9.8.1 Evaluation and Safety Roadmap: Score, Guard, Trace

An Agent should not only run. You must know whether it succeeded, whether the process was safe, and where the failure happened.

See the Guardrail Stack First

Agent guardrails layer diagram

Agent evaluation and safety chapter learning flow

Agent risk debugging closed loop diagram

Evaluation tells you whether the system works. Safety tells you what it may do. Observability tells you where it broke.

Run a Launch Scorecard Check

Evaluate both final output and execution process.

run = {
    "task_success": True,
    "tool_error": False,
    "permission_confirmed": True,
    "trace_saved": True,
    "cost_usd": 0.08,
}

launch_ok = (
    run["task_success"]
    and not run["tool_error"]
    and run["permission_confirmed"]
    and run["trace_saved"]
    and run["cost_usd"] < 0.10
)

# Material provided
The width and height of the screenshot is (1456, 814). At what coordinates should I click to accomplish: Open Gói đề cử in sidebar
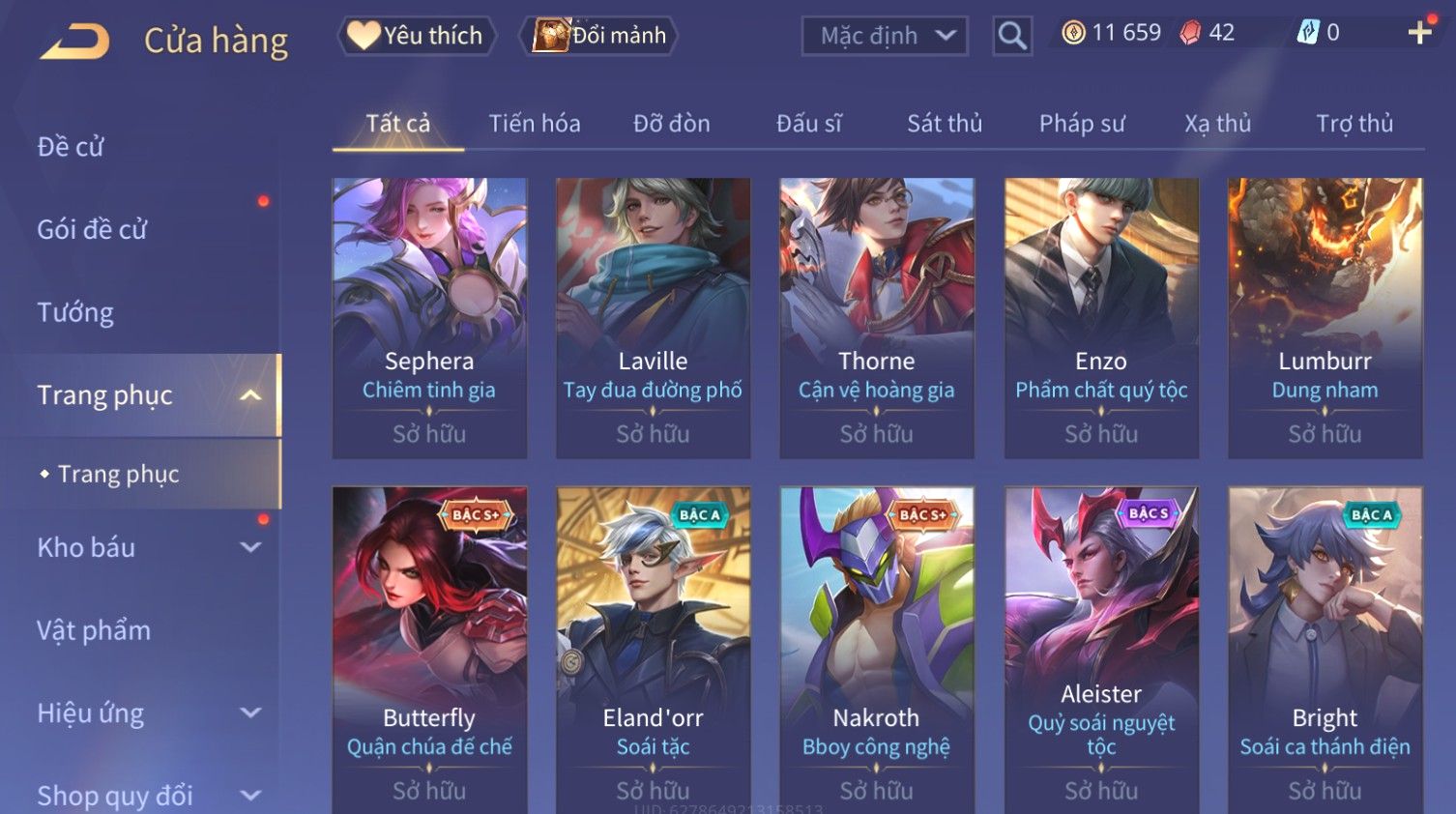click(92, 230)

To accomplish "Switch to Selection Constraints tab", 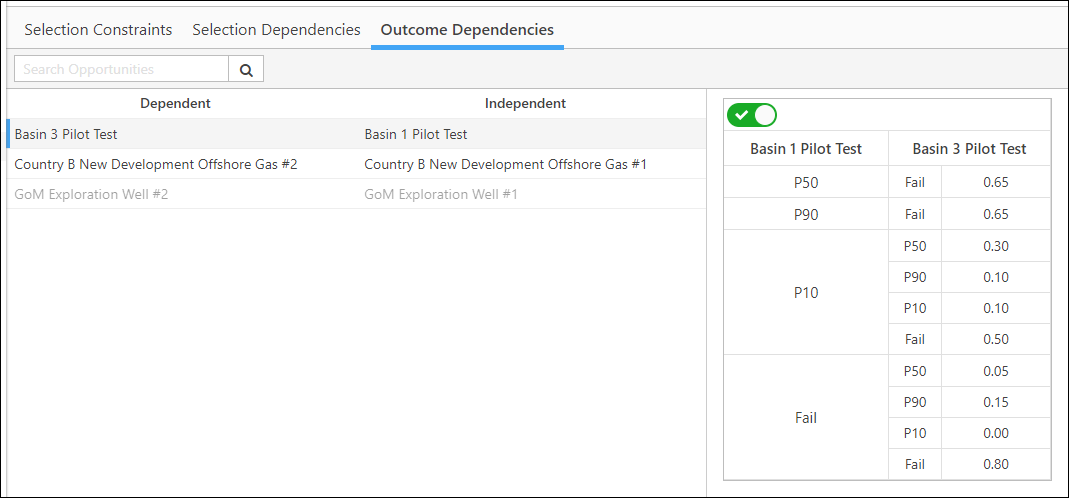I will (x=98, y=30).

# Task to complete
In the evaluation and safety roadmap, what does observability tell you? Rely only on the evaluation and safety roadmap, not the listing.

# Solved exercise
Where the system broke.